The flawed leviathan of tackling disinformation has revealed only the perennial problem of history: there is no absolute truth or authority over information. There are of course degrees of accuracy, and we amplify and de-amplify certain pieces of context to make one’s case. The lesson from a decade of being very online remains: we have confused the digital world for the real, ignoring the old prejudices and biases of media and politics — indeed, of ourselves. The old realm of influence in the material world, which dictates ideas and beliefs, has been forgotten.

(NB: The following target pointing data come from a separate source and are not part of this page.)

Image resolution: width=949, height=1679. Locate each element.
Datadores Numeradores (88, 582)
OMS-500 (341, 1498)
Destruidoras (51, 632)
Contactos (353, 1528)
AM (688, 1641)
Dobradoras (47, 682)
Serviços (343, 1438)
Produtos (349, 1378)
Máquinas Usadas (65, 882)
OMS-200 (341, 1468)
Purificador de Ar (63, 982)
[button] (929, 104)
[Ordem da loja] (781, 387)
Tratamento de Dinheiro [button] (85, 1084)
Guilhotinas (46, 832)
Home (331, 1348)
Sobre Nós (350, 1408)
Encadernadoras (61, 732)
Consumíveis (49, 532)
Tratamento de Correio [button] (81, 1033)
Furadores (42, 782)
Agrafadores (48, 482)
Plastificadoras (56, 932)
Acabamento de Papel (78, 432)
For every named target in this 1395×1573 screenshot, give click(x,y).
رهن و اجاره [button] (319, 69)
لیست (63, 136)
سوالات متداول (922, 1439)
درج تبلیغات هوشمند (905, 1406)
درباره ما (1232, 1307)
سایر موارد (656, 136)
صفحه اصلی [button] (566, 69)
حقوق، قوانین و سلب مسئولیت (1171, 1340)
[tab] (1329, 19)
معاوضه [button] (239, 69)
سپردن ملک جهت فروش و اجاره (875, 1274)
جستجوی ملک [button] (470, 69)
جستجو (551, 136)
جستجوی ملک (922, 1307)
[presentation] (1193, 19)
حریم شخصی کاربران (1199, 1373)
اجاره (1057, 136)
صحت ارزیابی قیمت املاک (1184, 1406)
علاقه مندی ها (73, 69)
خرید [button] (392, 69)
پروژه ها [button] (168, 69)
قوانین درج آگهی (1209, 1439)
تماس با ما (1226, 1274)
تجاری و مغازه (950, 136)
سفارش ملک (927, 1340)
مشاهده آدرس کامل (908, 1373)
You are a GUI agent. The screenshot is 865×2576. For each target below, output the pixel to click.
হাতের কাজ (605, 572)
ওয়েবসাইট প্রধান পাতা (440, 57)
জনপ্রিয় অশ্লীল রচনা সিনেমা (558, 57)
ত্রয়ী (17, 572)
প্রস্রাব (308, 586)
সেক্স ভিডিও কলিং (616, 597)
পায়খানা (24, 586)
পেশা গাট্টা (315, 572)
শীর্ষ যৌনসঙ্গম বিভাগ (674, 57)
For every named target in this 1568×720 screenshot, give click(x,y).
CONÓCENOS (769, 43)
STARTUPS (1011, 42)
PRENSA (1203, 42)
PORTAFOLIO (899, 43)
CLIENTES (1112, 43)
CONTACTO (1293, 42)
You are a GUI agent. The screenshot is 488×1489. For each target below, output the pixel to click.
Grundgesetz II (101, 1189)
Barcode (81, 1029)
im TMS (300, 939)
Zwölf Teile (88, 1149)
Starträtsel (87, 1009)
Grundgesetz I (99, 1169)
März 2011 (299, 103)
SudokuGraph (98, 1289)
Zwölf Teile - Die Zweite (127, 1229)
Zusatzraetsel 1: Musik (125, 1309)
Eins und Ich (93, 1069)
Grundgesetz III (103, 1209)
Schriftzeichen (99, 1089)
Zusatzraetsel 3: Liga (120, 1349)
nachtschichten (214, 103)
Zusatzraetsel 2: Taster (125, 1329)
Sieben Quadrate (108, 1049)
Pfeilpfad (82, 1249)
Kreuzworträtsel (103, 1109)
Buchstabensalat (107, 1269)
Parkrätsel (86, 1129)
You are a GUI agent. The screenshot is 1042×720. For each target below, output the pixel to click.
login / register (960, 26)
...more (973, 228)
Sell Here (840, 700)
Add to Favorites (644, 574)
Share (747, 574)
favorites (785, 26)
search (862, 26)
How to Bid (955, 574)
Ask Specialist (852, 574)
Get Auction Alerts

At a time when trust in media and institutions is in decline, the age of disinformation and digital media has thrust upon us a facile, disingenuous and ultimately toxic understanding of the way in which human beings have come to hold ideas. There are no winners in the information wars — only losers.
Encouraging fear of constant manipulation, we have accelerated the age of post-journalism, in which the middle ground of consensus entirely collapses. The economic model of journalism is dependent purely on confirming what you think your audience wants to think. If the experience of the last two weeks online has taught us anything, it’s that if we want to save ourselves from the zero sum game of our present discourse, if we are to trust or debate each other again, we must leave behind these facile and toxic concepts. The simple, naive age of information wars are over. The real ones are back, and they are much harder to fight.